OBJECTIVE>
In the text below about the radio series Blair of the Mounties, how many episodes were produced?

SOURCE TEXT>
================
Blair of the Mounties is a syndicated 15-minute radio series about the adventures of Sergeant James Blair of the North-West Mounted Police. A total of 39 episodes of this Northern genre series were produced. The show was heard on radio stations for more than twenty years. An Oakland, California radio station broadcast it in July 1934 and a 1957 issue of Broadcasting magazine listed Blair of the Mounties as still being available for release to radio stations.

Writer and main actor
Colonel Rhys Davies was the series writer, as well as the actor who portrayed Blair. He had served in the North-West Mounted Police during the Yukon gold rush and then transferred to the British military intelligence service during the First War War.  Davies based the series on his own experiences as a Canadian Mountie, and as a member of the British Intelligence Corps.

In addition to his law enforcement and military service Davies wrote both radio scripts and novels.

Series premise
Sergeant (later Inspector) James Blair, played by Colonel Rhys Davies, served in various Canadian locations, including Dawson City and near Hudson’s Bay Company fur trading posts. He was often assisted by Corporal Marshal, played by Jack Abbott. Blair also spent time in Great Britain, where he helped solve crimes.
================
LISTED ENTRIES>

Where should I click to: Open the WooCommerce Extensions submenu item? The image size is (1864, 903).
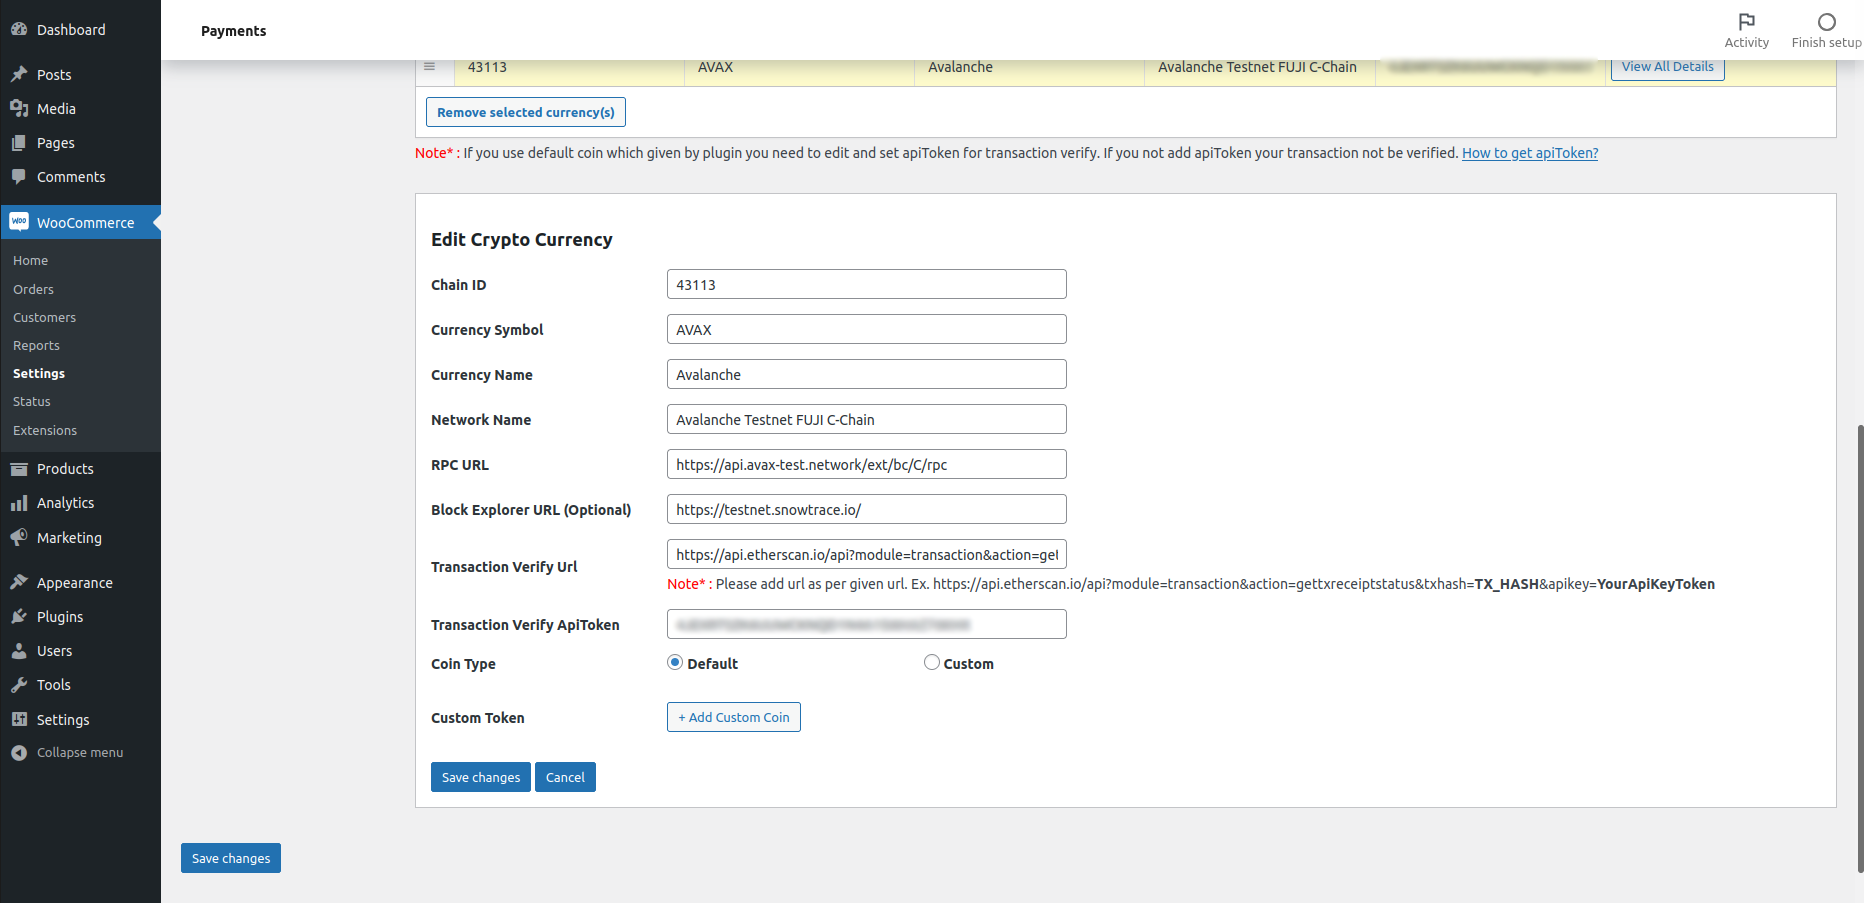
================
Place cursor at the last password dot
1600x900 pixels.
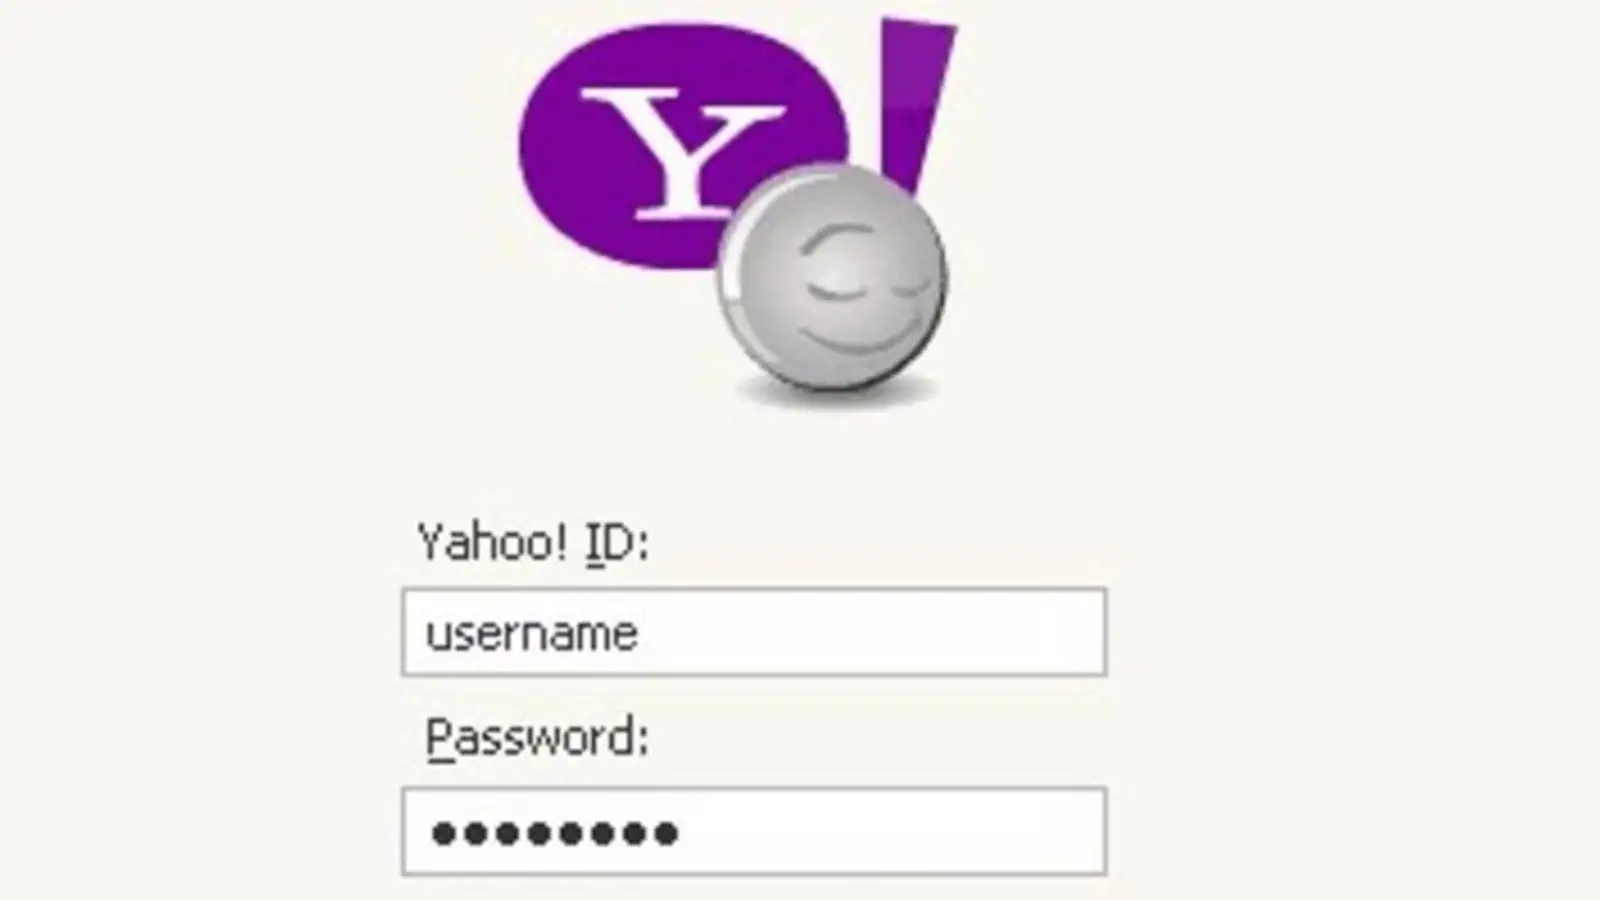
================
THE RESULT>
39 episodes